La Bibliothèque d'Alexandrie n'était pas seulement un bâtiment. C'était le cœur du savoir antique, contenant peut-être 500 000 à 700 000 rouleaux – œuvres de philosophie, mathématiques, astronomie, médecine. Sa destruction est l'une des plus grandes tragédies intellectuelles de l'histoire. Mais comment a-t-elle brûlé ? Qui est responsable ?

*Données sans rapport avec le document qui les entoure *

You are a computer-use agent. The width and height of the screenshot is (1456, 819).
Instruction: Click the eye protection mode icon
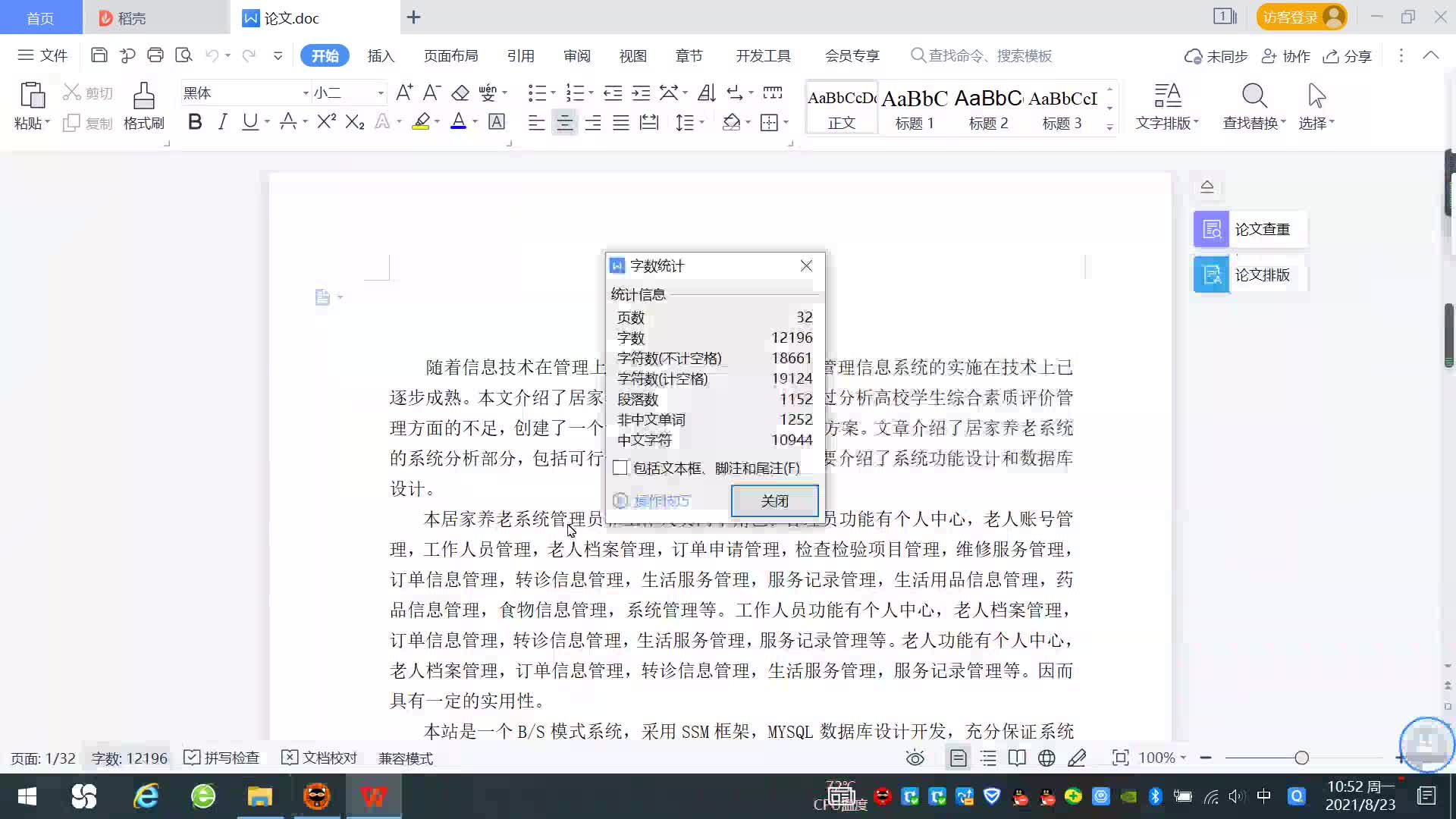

🔥 Acte I : Jules César (48 av. J.-C.)
En 48 av. J.-C., Jules César assiégea Alexandrie. Pour éviter que sa flotte ne tombe aux mains des Égyptiens, il mit le feu aux navires dans le port. L'incendie se propagea au quartier du Bruchion, où se trouvait la Grande Bibliothèque. Les sources antiques (Plutarque, Sénèque) affirment que 40 000 rouleaux brûlèrent. Mais la bibliothèque ne fut pas entièrement détruite ; une partie des collections survécut.
✝️ Acte II : Les Chrétiens (391 ap. J.-C.)

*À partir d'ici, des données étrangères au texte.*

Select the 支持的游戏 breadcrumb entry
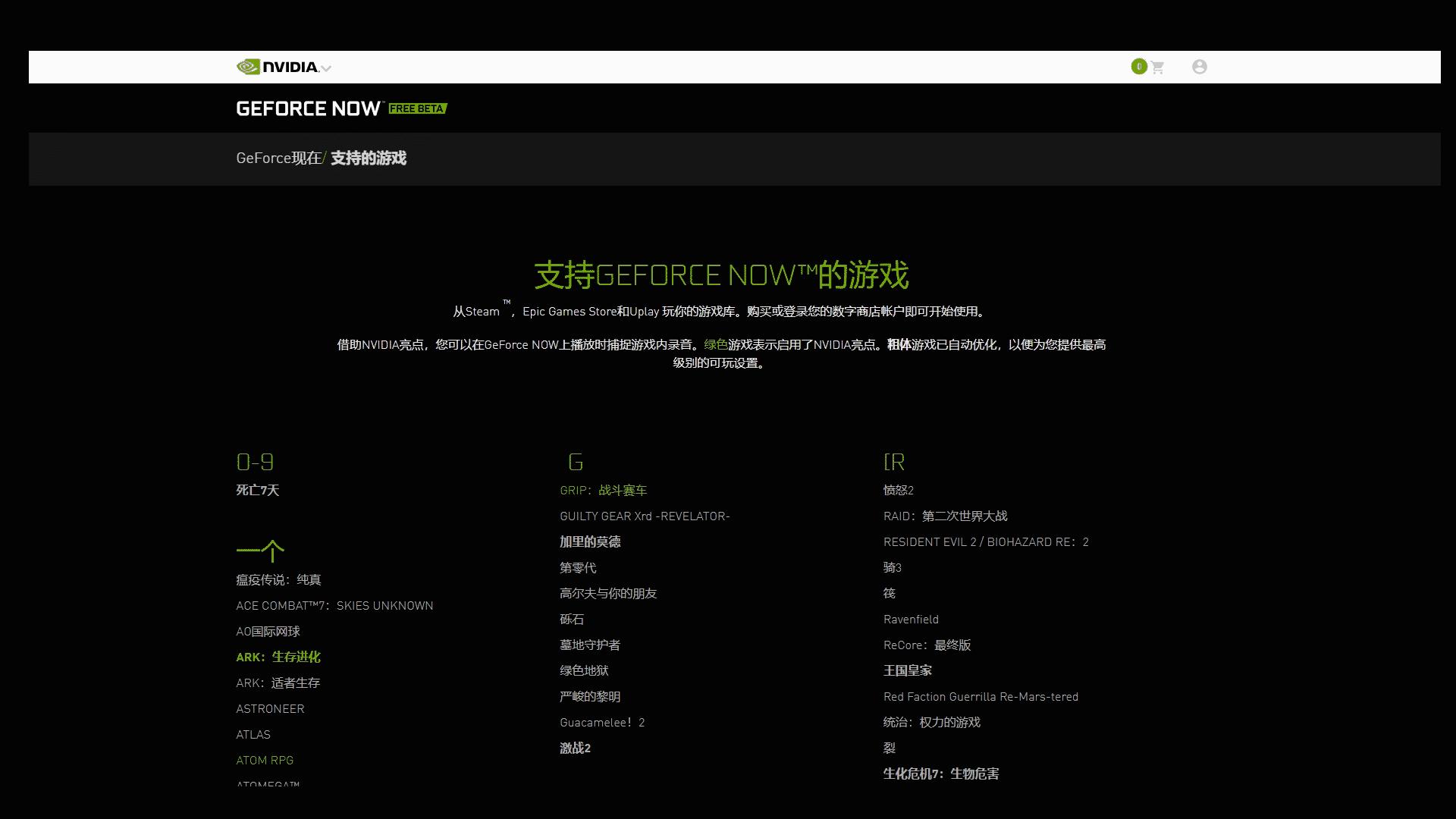 368,158
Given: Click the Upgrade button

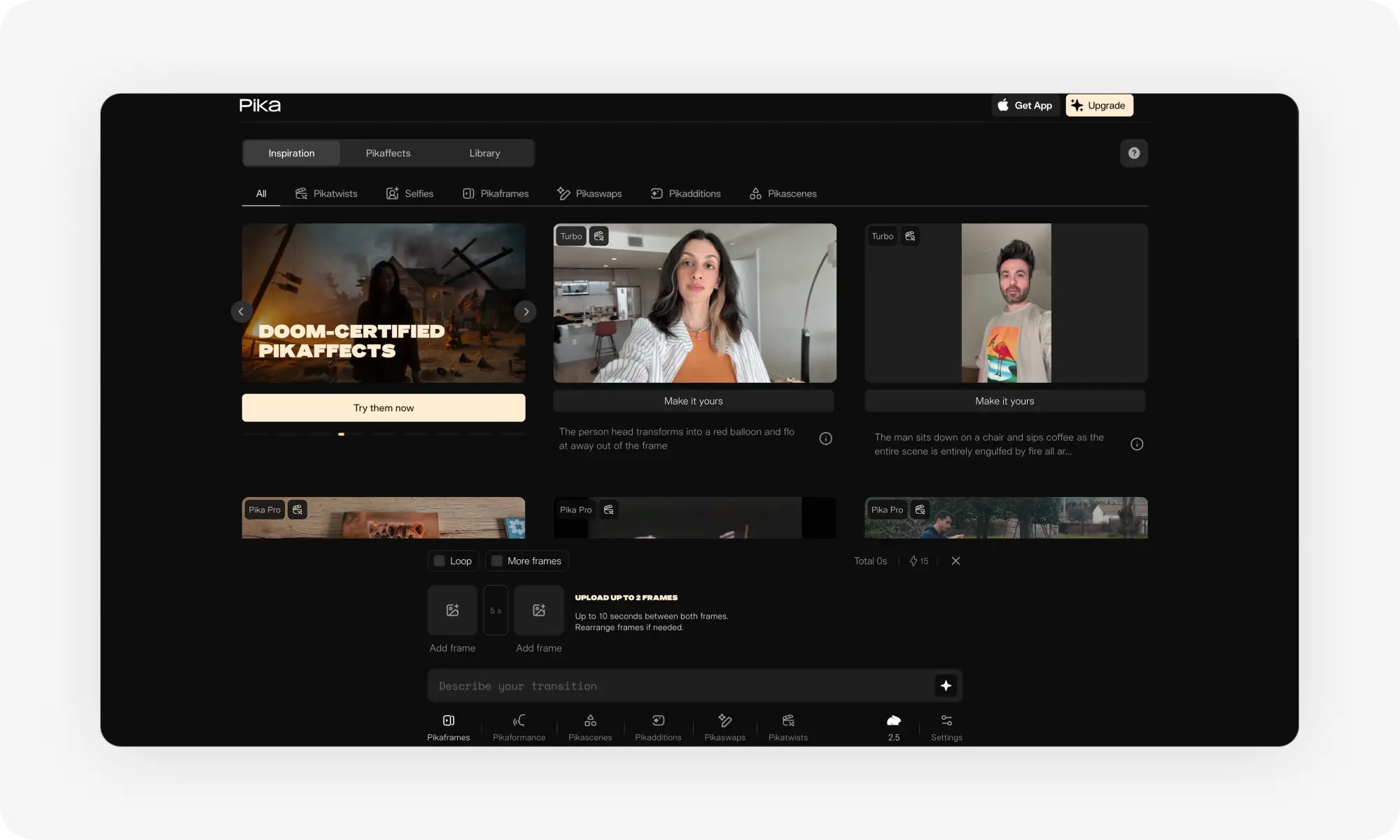Looking at the screenshot, I should [1099, 106].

En 391, l'empereur chrétien Théodose Ier ordonna la destruction des temples païens. À Alexandrie, le Sérapéum (temple de Sérapis) abritait une bibliothèque fille. Une foule chrétienne menée par le patriarche Théophile détruisit le temple et brûla les livres – pour beaucoup, la fin de la Bibliothèque d'Alexandrie. La philosophe Hypatie fut assassinée peu après par une foule chrétienne (415).

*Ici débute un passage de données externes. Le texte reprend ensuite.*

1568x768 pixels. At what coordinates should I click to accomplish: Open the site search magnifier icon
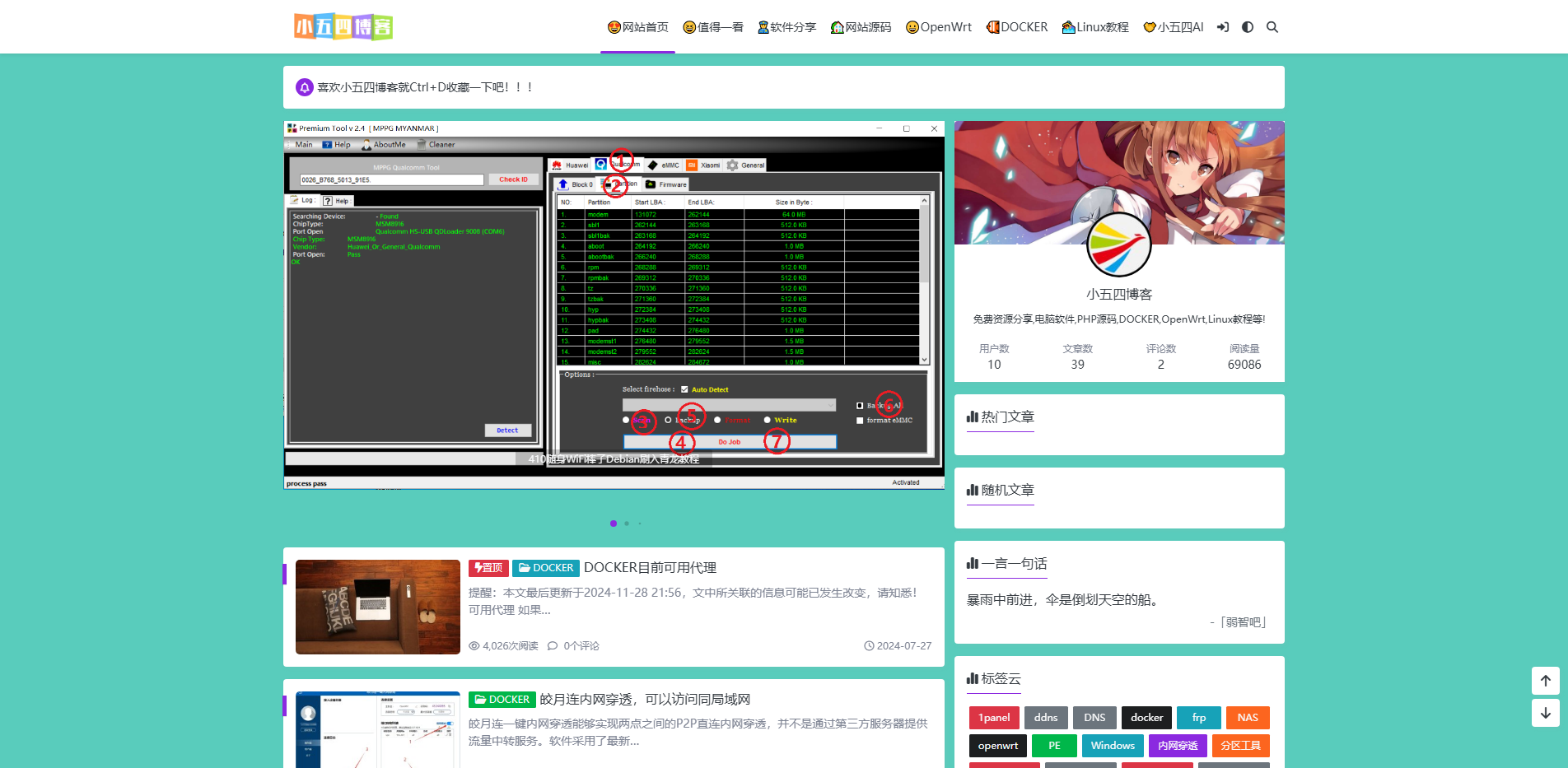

☪️ Acte III : Le Calife Omar (642) – Mythe ?
La chronique attribue au calife Omar ibn al-Khattab cette phrase lors de la conquête arabe : « Si ces livres sont conformes au Coran, ils sont inutiles ; s'ils lui sont contraires, ils sont nuisibles. Brûlez-les ! » Pendant six mois, les rouleaux auraient alimenté les bains publics. Mais cette histoire n'apparaît que 600 ans plus tard, et les historiens la considèrent comme une fabrication pour diaboliser les Arabes. La bibliothèque avait probablement déjà disparu.
Conclusion : La Bibliothèque d'Alexandrie est morte de mille blessures – guerres, fanatisme, négligence. Aucun coupable unique, mais un enchaînement de tragédies qui ont effacé des siècles de génie humain.